How Much Money You Need In Your Savings To Retire Rich

Joining the ranks of the wealthy is a financial goal that's monolithic in the minds of many Americans. While becoming rich in the present is a massively tall order, saving up to enjoy expanded wealth in the future is actually doable. Saving for a quality retirement can be as attainable as just a few hundred dollars per month if you start young. But just making your retirement finances work might not be the ultimate goal. Many savers hope to amass a true war chest of wealth by the time they retire, leaving the workforce behind as a truly rich individual.

Americans both young and old agree that a nest egg worth about $5 million is necessary to retire as someone who has achieved the status of rich. That's quite a bit of cheddar, but if you start putting away $1,130 per month at 18 and continuing until you reach full retirement age you'll likely hit that vaunted figure. Of course, as is almost always the case when it comes to exploring personal finances and retirement savings strategies, there's plenty more to chew on than just raw numbers.

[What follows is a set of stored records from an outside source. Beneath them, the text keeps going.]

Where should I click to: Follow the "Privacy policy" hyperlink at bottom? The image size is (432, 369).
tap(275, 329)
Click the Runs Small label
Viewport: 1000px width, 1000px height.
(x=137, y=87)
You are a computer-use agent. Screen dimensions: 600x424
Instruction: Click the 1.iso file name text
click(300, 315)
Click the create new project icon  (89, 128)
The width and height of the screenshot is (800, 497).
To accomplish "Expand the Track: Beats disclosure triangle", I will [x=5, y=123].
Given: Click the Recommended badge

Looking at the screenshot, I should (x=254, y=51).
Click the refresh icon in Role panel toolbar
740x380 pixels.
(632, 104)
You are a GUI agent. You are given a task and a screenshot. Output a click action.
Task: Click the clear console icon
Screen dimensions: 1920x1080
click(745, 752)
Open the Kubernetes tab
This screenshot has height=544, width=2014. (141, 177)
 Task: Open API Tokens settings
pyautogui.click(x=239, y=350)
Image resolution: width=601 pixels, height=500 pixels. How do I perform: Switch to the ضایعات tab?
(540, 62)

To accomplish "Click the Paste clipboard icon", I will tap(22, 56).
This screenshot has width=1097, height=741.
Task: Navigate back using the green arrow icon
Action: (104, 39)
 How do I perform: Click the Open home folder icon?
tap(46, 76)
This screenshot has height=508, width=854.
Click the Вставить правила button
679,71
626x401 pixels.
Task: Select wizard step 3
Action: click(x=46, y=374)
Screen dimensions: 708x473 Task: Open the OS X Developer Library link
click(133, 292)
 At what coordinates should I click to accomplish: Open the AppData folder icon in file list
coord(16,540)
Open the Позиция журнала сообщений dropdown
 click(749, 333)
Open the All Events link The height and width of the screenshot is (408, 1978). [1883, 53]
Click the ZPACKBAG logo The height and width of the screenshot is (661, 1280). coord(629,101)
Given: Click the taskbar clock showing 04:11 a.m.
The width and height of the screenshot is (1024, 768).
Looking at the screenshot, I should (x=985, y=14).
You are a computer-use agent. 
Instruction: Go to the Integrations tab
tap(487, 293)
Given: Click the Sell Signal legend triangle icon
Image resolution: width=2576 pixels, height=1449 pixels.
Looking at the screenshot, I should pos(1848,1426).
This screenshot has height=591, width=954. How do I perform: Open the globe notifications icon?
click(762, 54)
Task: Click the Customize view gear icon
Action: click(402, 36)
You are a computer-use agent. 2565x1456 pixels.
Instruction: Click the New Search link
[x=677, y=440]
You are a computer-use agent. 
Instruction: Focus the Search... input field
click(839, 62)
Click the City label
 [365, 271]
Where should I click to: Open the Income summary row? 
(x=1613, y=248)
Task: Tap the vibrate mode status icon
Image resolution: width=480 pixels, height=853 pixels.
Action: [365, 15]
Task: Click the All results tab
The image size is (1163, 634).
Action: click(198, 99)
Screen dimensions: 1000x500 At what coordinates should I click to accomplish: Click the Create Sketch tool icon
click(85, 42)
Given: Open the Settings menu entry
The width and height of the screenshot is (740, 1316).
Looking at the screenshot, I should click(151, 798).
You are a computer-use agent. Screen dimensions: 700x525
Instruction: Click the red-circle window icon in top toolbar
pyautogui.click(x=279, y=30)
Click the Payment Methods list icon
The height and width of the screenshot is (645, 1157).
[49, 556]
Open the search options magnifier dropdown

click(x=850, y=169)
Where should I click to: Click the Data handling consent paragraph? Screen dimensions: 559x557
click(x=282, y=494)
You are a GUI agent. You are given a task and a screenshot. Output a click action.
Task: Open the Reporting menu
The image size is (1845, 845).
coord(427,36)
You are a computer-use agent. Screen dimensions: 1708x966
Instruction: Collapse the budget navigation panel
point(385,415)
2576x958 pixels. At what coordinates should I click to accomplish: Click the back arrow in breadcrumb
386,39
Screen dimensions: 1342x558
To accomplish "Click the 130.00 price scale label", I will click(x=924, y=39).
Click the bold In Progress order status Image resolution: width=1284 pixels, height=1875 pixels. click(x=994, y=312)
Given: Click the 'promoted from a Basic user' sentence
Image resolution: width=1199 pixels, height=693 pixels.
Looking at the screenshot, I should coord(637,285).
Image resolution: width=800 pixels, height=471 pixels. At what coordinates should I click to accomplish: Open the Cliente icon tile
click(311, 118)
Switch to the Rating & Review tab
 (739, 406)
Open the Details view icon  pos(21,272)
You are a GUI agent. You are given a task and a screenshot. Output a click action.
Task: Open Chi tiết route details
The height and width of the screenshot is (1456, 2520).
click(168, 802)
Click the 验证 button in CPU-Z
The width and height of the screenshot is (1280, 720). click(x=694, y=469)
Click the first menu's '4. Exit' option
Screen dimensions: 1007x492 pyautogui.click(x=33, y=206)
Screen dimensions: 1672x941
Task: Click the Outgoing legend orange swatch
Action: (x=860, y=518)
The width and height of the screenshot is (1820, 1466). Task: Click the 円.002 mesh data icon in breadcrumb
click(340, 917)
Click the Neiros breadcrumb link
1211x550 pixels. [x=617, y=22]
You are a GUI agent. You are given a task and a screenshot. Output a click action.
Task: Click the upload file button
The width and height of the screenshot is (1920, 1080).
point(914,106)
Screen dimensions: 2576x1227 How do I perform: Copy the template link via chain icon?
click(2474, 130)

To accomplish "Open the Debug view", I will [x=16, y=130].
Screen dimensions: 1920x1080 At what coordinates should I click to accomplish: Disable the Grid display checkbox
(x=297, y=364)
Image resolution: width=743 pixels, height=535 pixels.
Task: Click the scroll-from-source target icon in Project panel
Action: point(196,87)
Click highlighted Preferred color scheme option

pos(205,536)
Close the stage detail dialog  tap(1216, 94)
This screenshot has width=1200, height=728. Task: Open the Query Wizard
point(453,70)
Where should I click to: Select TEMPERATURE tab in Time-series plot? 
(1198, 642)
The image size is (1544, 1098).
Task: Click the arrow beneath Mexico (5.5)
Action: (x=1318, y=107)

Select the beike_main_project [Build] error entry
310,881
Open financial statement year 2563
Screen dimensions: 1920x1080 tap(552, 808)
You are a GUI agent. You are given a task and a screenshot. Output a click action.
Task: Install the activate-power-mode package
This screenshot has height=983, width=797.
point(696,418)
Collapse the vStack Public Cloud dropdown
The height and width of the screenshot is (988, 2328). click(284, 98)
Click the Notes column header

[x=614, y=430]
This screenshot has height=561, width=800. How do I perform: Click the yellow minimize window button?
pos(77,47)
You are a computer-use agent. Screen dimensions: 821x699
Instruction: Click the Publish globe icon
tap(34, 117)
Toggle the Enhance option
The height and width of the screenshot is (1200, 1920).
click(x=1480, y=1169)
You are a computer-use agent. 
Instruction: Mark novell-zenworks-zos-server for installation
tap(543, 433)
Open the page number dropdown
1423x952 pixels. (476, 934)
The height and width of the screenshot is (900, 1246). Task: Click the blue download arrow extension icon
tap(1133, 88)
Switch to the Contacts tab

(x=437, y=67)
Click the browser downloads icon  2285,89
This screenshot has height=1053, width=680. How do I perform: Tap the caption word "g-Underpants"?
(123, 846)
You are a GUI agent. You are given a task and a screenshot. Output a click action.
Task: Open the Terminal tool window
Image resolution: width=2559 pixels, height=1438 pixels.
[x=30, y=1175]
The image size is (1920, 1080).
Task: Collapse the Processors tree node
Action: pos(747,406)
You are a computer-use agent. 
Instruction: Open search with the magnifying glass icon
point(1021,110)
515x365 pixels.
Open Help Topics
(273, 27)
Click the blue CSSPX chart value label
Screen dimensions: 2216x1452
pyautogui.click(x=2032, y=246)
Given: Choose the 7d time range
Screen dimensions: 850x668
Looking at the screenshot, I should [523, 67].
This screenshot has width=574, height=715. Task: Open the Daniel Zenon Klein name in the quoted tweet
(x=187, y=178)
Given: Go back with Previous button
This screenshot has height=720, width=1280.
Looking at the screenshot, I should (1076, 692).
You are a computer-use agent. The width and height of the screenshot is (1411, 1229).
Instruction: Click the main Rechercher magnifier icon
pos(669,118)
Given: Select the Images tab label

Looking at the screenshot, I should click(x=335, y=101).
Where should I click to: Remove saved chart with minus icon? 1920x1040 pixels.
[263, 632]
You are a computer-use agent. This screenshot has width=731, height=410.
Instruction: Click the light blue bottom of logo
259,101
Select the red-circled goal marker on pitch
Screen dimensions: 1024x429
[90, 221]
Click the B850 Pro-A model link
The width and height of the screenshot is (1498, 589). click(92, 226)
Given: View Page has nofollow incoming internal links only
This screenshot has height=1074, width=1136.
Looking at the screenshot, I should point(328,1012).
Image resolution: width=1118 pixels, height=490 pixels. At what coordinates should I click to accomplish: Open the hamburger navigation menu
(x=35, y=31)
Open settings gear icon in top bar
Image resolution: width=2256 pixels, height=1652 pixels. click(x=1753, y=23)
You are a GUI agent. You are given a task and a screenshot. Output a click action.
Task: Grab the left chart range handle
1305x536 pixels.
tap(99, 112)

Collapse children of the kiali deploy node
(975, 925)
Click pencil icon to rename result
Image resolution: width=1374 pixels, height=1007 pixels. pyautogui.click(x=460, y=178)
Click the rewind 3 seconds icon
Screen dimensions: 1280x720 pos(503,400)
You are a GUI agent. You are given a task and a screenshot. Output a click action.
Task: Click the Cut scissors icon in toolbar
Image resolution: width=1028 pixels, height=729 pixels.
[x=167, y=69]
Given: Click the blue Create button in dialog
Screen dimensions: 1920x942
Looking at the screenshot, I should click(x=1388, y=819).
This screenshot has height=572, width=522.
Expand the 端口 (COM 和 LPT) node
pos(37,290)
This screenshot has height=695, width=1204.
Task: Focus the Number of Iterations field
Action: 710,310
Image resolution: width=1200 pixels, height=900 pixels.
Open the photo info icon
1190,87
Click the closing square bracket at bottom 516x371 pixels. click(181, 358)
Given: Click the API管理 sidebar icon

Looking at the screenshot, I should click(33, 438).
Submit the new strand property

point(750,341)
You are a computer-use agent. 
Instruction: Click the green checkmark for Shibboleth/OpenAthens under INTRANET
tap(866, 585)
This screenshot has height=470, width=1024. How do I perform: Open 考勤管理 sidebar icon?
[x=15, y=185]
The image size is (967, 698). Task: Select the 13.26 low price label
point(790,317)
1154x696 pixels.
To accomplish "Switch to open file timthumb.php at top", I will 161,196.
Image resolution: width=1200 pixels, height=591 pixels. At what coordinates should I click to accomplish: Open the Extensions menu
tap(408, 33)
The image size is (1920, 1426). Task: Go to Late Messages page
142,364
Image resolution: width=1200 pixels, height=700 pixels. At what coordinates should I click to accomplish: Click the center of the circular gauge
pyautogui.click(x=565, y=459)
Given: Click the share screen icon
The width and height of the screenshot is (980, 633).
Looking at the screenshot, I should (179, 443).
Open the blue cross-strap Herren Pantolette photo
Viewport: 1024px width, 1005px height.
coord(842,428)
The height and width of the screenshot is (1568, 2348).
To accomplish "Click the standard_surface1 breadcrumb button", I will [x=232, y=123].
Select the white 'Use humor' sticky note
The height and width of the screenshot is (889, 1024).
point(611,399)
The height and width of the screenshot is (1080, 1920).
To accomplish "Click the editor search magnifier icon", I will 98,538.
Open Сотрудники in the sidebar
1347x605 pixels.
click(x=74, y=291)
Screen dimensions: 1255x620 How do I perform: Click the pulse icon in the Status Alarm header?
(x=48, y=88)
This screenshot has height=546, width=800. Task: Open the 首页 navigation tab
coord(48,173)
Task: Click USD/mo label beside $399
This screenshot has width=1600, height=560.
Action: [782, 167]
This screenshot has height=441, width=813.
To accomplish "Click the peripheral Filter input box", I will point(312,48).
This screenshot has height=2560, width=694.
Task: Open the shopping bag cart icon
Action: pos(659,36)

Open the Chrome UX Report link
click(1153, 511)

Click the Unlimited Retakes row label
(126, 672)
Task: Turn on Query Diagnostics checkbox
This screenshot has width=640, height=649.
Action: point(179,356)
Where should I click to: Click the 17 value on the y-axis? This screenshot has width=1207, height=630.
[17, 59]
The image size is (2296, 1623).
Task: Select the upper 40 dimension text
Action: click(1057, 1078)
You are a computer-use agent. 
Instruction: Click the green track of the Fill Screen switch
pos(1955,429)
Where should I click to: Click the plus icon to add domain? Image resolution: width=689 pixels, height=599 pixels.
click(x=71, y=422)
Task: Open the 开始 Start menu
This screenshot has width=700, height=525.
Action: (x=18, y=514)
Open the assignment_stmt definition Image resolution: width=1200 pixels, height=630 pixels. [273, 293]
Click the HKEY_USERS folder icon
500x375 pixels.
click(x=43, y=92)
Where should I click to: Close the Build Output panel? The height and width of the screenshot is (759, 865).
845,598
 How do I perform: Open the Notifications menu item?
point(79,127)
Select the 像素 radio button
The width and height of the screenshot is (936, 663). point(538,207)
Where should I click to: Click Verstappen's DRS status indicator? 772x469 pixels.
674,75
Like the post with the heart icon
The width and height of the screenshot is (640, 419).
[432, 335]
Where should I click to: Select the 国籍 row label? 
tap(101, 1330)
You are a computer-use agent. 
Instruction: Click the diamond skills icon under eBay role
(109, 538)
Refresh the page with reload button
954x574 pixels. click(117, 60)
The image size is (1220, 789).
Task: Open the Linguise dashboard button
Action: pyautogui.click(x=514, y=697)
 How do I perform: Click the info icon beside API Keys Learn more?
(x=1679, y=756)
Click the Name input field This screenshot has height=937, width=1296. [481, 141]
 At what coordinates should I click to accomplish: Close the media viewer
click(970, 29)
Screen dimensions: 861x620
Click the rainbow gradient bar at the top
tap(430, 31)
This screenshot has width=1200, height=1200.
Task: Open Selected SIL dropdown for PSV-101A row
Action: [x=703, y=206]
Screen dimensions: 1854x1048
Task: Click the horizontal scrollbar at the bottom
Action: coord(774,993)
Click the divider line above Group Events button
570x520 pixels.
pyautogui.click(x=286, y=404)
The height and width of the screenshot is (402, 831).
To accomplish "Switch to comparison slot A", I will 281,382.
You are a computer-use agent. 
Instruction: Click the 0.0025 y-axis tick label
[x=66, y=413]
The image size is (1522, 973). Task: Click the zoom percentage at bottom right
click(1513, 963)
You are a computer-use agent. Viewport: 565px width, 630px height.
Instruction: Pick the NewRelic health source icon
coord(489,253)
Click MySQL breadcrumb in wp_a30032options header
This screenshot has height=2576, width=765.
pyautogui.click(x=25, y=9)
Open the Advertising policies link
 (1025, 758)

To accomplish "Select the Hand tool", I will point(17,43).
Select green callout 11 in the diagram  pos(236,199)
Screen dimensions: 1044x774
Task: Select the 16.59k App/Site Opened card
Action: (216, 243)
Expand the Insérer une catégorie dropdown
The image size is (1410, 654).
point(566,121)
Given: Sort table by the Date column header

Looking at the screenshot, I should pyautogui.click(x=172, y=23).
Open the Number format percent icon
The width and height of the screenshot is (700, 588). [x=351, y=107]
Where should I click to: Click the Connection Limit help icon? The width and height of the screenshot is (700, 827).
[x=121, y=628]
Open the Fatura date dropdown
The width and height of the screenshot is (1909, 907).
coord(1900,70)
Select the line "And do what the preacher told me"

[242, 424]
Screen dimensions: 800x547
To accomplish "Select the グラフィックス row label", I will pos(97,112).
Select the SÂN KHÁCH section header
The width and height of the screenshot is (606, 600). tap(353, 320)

Keep in mind the reality that 'rich' is something of a state of mind

Diligent savers may still not be able to reach this financial milestones that makes them "rich," but this doesn't mean that you can't live a life full of richness in retirement. Saving with purpose, living within your means, and focusing discretionary spending on things that give you fulfillment deliver a lifestyle that can be tremendously rewarding. Some experts also suggest utilizing the 4% rule to keep your worries over running out of funding to a minimum. This approach will see you take a distribution of 4% from your retirement savings account in the first year of retirement, and then adjust it based on inflation every year afterward. For instance, if you have an even $1 million in your retirement accounts when you hang it up, you'll take $40,000 out in your first year. If the following year sees a 3.5% inflation rate, you'll adjust that distribution by 3.5%, giving you $41,400 in spending capital that year.

If $40,000 doesn't deliver on the lifestyle you hope to enjoy, plan early to reach a higher savings goal: For instance, your money will generally double in the market every seven years, so waiting seven years beyond when you achieve that first million can potentially turn it into two. Delaying your retirement for three years beyond full retirement age will also give you a 24% bonus in your Social Security checks along with three additional years to save. Those three years handle a bulk of the seven required for a doubling event and give you plenty of room to continue adding to the pot.

$5 million is a big number, but not as grand as you might think

Based on the same 4% drawdown rule, with a $5 million nest egg you'd be pulling out $200,000 in your first year of retirement. This is a hefty figure for sure. But it's worth noting that even a significant amount of retirement savings can end up dwindling down to dangerous levels if you aren't careful. Lifestyle creep is a particularly damaging problem that many Americans face. With plenty of cash on hand, it can be tempting to spend without care.

Those who want to live life large in retirement might consider purchasing a luxurious home. This can easily rise up into the millions (with a median price of $2.7 million in Seattle, for instance). Right off the bat, this purchase can drop your annual retirement distributions to a much lower figure (subtracting $40,000 for each million spent), and that's before you factor in additional purchases like furniture and décor. 

You might also invest in lifestyle enhancements like a boat or club memberships that further erode the principal value of your portfolio and once again reduce the retirement income your investments generate. It's conceivable that a perfectly executed retirement planning strategy carefully enacted throughout your working years might come off the rails when it comes time to start spending. On the other hand, the project of living within your means becomes even easier with this much money standing as a backstop, and there's no reason why a $5 million retirement account can't become a $10 million inheritance down the line while still funding a tremendously luxurious lifestyle in the interim.

A good rule of thumb is to target 25 times your annual spending

Instead of focusing on an end figure that looks nice on the balance sheet, many savers work backwards. Thinking about the money you have reasonably available to you rather than the totality of your investment portfolio can be a different approach to considering richness in retirement. The top 20% of earners make roughly $130,000 annually, or about $11,000 per month. Delivering this requires a little over $3 million in retirement assets based on a 4% drawdown rate.

Calculating your targets another way, a good rule of thumb is to aim to build a portfolio worth 25 times the annual spending level you maintain. At $130,000 annually, this comes out to exactly the same figure: $3.25 million. Thinking about your portfolio in terms of its multiple against your annual spending brings about the same end result with a different mental framework. With the same parameters for saving as above, hitting this target requires a monthly savings contribution of $730 from the time you're 18.